Woodman  19/08/2014 22:07:27Nuova risposta dalla tua ultima visita » Rispondi
http://www.cinefiliaritrovata.it/litalia-ad-episodi/

elio91  20/08/2014 09:41:12Nuova risposta dalla tua ultima visita » Rispondi
Molto bello anche questo, grazie del link.
Probabile che l'orrore in un certo senso mascherato da risata li abbia convinti, ma quando si son trovati faccia a faccia con una storia molto nera, per nulla incline alla risata e molto destabilizzante pur essendo di Fellini non siano riusciti a recepire.
A conti fatti è un film horror. Io l'ho visto insieme al resto di quelli de "3 passi nel delirio": non c'è proprio storia, è un distacco totale. Ed è bizzarro perché Fellini probabilmente non aveva mai letto Poe, di certo non come gli altri registi. Ma lui aveva questa grande capacità, ovvero di inserirsi in un filone intellettuale a naso riuscendovi appieno e senza restarne imprigionato, liberandosene subito. Non a caso per Otto e mezzo si parlò dell'ulisse joyciano (mai letto da lui), in precedenza di un periodo neorealista felliniano (Fellini NON è mai stato un neorealista, era il primo a dirlo), e via discorrendo...

Sempre riguardo Poe, se ti piace come scrittore ti consiglio la trasposizione del Pozzo e il pendolo di Jan Svankmajer, eccezionale corto angosciante come pochi.

Il Casanova lo hai visto?

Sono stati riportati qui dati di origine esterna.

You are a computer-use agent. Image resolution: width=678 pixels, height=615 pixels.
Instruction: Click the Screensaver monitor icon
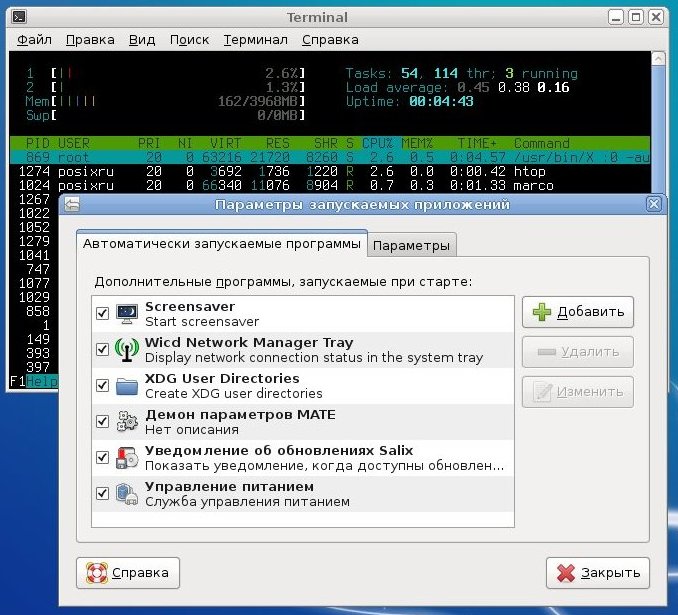coord(127,314)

Credo sia il suo lavoro più notturno dopo Toby Dammit... il mio preferito dopo Otto e mezzo.
Woodman  20/08/2014 11:17:59Nuova risposta dalla tua ultima visita » Rispondi
Non posso che condividere ogni parola ovviamente, due righe di perfezione: "Vi presento Fellini" insomma.

Il corto di Svankmajer lo vidi eccome, e ora chi se lo scorda più? Meraviglioso. Capitò poi a scuola; durante le ore di scultura ci venivan fatte lezioni teoriche sui più disparati artisti, ed ecco che capitò il giorno della rassegna su Svankmajer, di cui allora avevo visto solo il grandioso "Food". Vedemmo dunque "Alice" e "Il pozzo e il pendolo" (il titolo era sempre questo?), ma anche l'indimenticabile "Darkness Light Darkness".

Poi devo dire che del racconto di Poe (di cui anche io ho letto poco e niente, ma "Il gatto nero" non potrò mai scordarlo) non mi è dispiaciuta la tanto detestata versione di Stuart Gordon.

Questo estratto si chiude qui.